Raw data: Begin
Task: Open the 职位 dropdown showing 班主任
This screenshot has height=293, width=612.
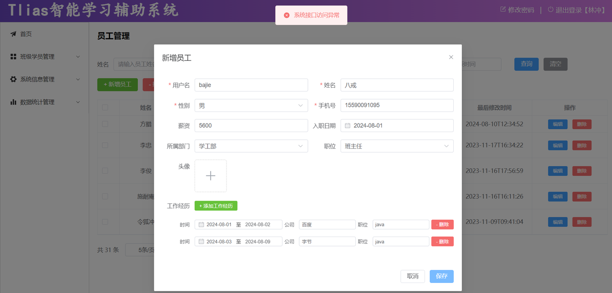Action: pos(397,146)
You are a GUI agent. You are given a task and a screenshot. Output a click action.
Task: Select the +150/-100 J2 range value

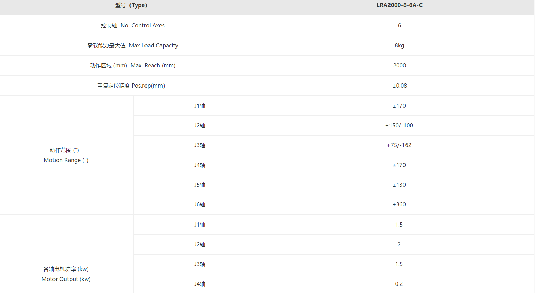[399, 126]
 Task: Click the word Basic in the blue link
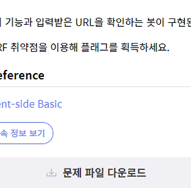point(50,104)
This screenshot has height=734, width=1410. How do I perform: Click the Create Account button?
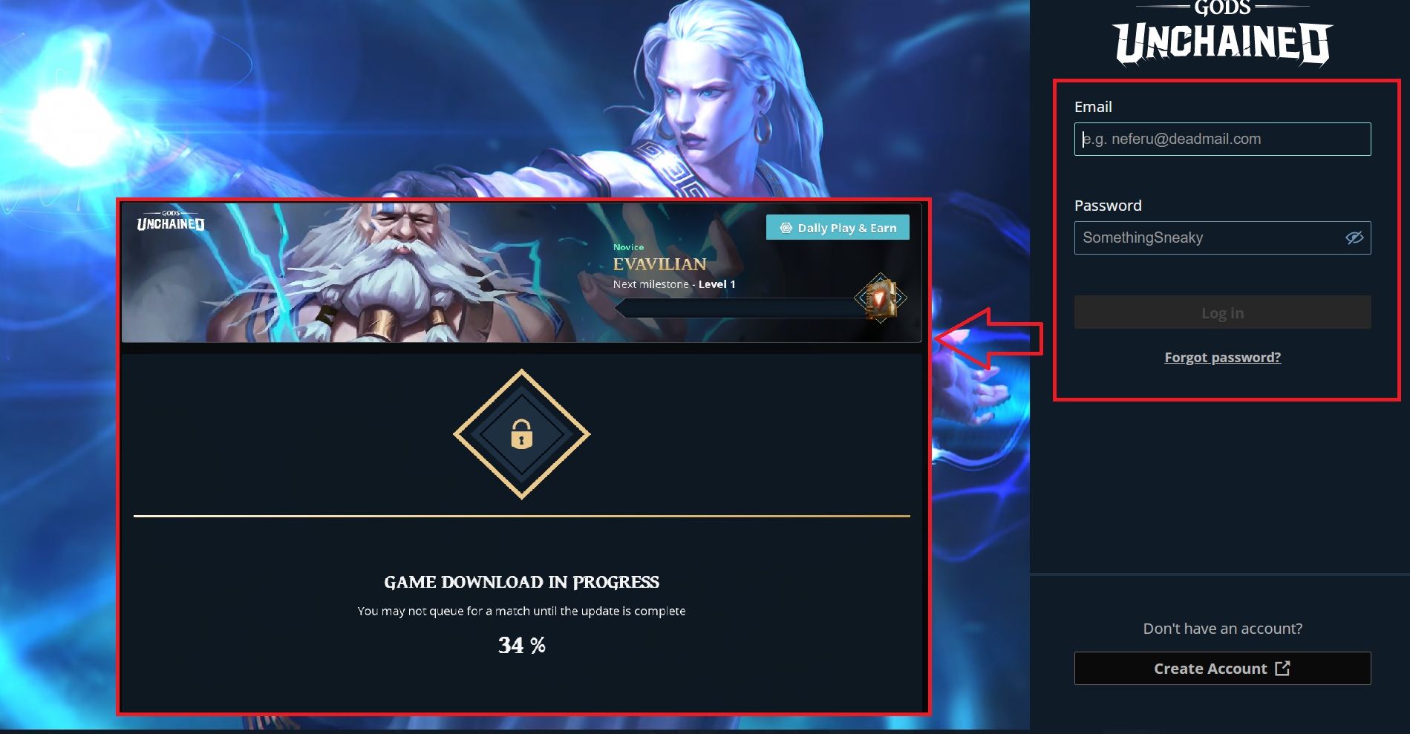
Raw data: End
Copy the final stretch of lines, starting at the one that holds "You are a GUI" and ending at the last line of the data, exactly; omit pictures.

▸ **Exercise output**:
You are a GUI agent. You are given a task and a screenshot. Output a click action.
Task: Select the +150/-100 J2 range value

[399, 126]
 Task: Click the word Basic in the blue link
point(50,104)
This screenshot has height=734, width=1410. How do I perform: Click the Create Account button?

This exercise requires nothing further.